Grote verschillen in effectuering Dublinclaim Europese landen

Figuur introtekst Asielstroom

Waarom onderzochten wij de asielketen?

Voor de Algemene Rekenkamer vormde de vluchtelingencrisis van 2015 aanleiding om onderzoek te doen naar de feiten en cijfers rond de asielinstroom in die periode.

Welke normen & methoden gebruikten wij in ons onderzoek naar de asielketen?

Asielprocedures draaien om beslissingen over individuele mensen of gezinnen met een eigen vluchtverhaal. In deze individuele procedures zijn vermoedelijk niet alleen dingen goed gedaan, maar ook fout. Op dat niveau hebben wij echter geen onderzoek gedaan en daarover doen we in dit rapport dus ook geen uitspraken.

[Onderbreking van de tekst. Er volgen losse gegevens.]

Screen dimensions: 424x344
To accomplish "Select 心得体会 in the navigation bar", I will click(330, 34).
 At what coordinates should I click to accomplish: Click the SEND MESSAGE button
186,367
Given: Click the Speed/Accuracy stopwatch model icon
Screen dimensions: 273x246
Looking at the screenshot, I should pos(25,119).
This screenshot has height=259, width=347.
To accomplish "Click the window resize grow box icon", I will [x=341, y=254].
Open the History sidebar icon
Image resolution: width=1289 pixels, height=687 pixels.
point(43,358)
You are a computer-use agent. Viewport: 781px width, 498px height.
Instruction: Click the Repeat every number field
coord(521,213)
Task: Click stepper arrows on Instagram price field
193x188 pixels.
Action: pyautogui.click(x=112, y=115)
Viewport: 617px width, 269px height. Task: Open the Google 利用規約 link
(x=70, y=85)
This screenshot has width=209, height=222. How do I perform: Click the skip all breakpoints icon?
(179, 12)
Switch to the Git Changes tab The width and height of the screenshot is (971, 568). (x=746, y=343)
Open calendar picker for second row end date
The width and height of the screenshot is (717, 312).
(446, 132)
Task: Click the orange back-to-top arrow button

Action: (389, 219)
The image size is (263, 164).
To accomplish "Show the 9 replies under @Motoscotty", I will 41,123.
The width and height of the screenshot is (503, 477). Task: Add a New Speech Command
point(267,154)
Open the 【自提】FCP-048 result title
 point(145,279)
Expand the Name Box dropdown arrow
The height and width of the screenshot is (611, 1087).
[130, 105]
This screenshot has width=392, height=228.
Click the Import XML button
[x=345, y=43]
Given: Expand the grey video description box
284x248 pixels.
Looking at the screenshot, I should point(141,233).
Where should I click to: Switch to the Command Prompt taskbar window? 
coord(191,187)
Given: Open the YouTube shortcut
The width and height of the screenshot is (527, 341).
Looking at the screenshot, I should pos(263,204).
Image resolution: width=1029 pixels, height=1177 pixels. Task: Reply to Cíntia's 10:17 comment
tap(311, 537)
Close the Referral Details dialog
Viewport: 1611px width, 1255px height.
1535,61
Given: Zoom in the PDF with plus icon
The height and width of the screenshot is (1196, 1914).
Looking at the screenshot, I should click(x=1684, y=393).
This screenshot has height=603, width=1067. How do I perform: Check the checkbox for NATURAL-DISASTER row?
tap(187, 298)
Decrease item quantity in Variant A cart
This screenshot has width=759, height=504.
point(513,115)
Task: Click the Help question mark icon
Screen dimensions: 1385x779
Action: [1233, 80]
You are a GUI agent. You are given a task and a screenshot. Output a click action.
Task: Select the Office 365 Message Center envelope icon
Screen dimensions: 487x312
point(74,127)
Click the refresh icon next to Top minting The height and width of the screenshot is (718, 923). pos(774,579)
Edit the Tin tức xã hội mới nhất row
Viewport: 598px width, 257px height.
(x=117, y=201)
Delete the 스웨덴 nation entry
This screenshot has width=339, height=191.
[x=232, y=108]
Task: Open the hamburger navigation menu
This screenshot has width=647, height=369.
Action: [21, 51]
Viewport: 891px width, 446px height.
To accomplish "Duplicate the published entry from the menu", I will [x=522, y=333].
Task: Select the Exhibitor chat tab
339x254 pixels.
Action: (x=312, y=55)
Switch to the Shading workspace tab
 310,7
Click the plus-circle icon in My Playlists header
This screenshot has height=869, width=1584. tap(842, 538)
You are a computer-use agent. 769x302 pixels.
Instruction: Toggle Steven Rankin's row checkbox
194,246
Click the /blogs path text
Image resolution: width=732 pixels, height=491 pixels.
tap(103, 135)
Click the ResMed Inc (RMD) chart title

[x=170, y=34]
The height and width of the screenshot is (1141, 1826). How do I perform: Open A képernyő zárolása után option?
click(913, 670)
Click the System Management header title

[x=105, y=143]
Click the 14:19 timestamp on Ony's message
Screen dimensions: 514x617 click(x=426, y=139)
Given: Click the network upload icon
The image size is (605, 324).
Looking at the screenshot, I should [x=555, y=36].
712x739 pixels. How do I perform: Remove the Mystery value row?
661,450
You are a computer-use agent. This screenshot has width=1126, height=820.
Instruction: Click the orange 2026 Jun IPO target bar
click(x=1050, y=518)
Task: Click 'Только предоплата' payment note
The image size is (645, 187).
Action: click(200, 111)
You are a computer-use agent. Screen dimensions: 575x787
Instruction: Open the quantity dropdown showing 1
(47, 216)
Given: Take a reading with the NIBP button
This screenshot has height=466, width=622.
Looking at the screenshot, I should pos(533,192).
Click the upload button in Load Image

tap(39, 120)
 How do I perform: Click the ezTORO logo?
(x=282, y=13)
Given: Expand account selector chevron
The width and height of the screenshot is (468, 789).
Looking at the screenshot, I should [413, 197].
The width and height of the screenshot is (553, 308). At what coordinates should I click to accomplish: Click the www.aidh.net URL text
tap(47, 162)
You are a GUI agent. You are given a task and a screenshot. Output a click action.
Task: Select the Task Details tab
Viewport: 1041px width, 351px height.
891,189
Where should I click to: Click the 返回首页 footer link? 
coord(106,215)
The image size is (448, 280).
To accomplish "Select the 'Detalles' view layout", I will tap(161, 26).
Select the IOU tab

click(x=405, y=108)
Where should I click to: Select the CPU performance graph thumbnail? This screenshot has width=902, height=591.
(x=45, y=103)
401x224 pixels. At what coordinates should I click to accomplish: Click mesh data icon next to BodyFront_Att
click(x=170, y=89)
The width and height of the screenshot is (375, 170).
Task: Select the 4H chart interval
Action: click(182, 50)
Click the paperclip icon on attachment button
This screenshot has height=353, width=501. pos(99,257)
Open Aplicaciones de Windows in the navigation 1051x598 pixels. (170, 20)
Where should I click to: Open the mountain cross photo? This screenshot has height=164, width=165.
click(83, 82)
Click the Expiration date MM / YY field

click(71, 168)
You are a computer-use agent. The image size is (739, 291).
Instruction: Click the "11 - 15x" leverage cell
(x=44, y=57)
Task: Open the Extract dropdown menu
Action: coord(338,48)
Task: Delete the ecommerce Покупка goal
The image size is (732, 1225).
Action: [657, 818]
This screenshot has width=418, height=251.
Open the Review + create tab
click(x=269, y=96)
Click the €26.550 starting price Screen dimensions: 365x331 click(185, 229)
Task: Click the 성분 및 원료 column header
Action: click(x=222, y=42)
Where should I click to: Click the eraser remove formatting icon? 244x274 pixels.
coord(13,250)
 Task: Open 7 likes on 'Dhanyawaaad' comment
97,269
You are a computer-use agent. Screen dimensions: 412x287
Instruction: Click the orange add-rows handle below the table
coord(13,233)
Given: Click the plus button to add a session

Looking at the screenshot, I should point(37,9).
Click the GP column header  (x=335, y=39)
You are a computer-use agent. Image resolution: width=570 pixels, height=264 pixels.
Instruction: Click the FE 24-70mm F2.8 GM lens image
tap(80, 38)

Wij hebben gekeken of we patronen konden ontdekken in de procedurele gegevens over asielzoekers in Nederland. Daarvoor hebben we kwantitatieve informatie over asielzoekers opgevraagd bij verschillende organisaties die betrokken zijn bij het asielproces. Aan de hand van deze data hebben we het proces gevolgd dat asielzoekers doorlopen. Op deze manier wilden we kijken wat er gebeurt vanaf het moment van aankomst in Nederland tot en met de toekenning van een verblijfsvergunning c.q. de afwijzing van het asielverzoek en het vertrek uit Nederland. Voor de duiding van de uitkomsten uit de data-analyse hebben we navraag gedaan bij de diverse organisaties die bij het asielproces betrokken zijn. Daarnaast hebben we gebruik gemaakt van parlementaire documentatie en onderzoek van derden.

Stand van zaken

De staatssecretaris van Veiligheid en Justitie heeft op 23 mei 2018 een reactie gegeven op ons onderzoek.